On Mon, Aug 8, 2022 at 12:16 PM Wylder Keane <wylder...@gmail.com> wrote:
Hey Kenton,

Any chance the mutation friendly in-memory representation feature is on the near-term roadmap? Seems like it would make using CapnProto even easier. I've already implemented a wrapper object akin to what you referred to (but using std::shared_ptr) and that works for immutable instances, but it's still impossible to keep an object around and mutate it without leaking memory every time a non-primitive field is set (which is not very obvious from the documentation btw).

To be honest, there isn't really a roadmap for Cap'n Proto. I build the features I need when I need them, driven by my other projects. So far I haven't needed this feature.

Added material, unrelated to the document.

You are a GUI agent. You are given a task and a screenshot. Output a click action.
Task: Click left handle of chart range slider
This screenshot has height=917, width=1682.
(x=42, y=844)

In the absence of a use case of my own it's sort of hard for me to have intuition about how this should be built. Like, what *kinds* of mutations should be supported efficiently? E.g. Lists should be efficiently appendable probably, but is efficient insertion also needed? When I think about this I tend to land on the conclusion that I would usually want to define mutable structures in my actual programming language and not in Cap'n Proto.

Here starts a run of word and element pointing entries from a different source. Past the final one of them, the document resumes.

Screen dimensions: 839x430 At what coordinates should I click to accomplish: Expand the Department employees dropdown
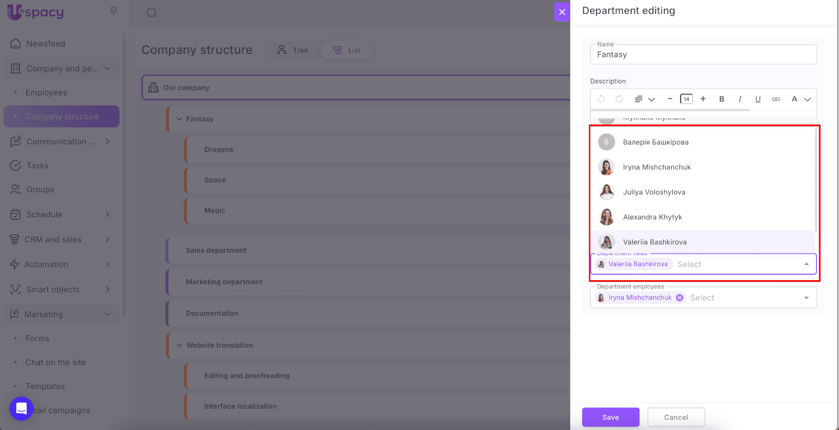pyautogui.click(x=806, y=298)
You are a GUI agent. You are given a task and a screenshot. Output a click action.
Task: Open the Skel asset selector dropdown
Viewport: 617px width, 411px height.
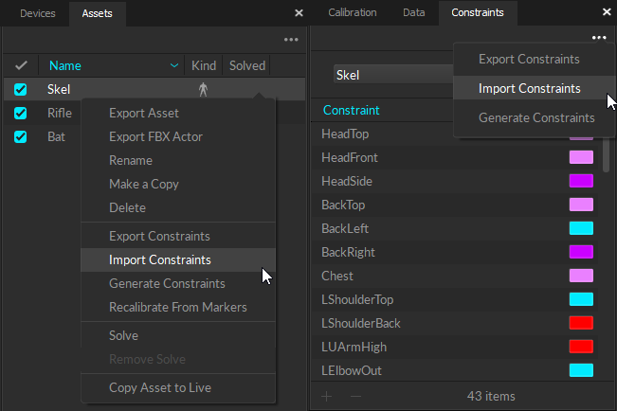tap(392, 75)
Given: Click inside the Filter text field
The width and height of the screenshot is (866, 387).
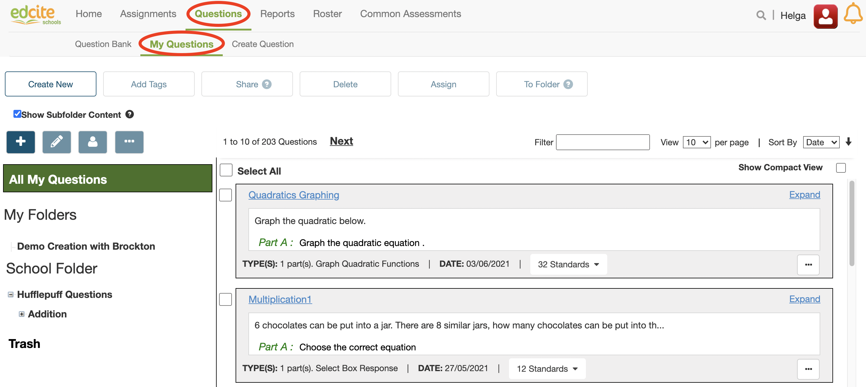Looking at the screenshot, I should [602, 142].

Note that this hypothetical mutation-friendly representation would necessarily not be zero-copy to parse / serialize. Zero-copy and mutation-friendly just are not compatible design goals, unfortunately.
 
Related, is there any way to adopt all of the allocated segments from another MallocMessageBuilder? Effectively, swap the two instances of MallocMessageBuilder?

I'm not sure what you mean here -- adopting segments from one builder to another, vs. swapping them, seem like totally different things. Which is it?

If you want a swap, could you allocate both MessageBuilders on the heap and swap the pointers?

Or do you really want to be able to take one message and embed it within another, without copying? I have wanted that too, but it's difficult in part because far pointers refer to other segments by absolute index of the segment rather than relative, so you can't embed another message wholesale without fixing up the far pointers (unless your destination builder started out empty so that the segments could keep their same numbers). If I were to make one backwards-incompatible change to Cap'n Proto, this is what I'd change, incidentally.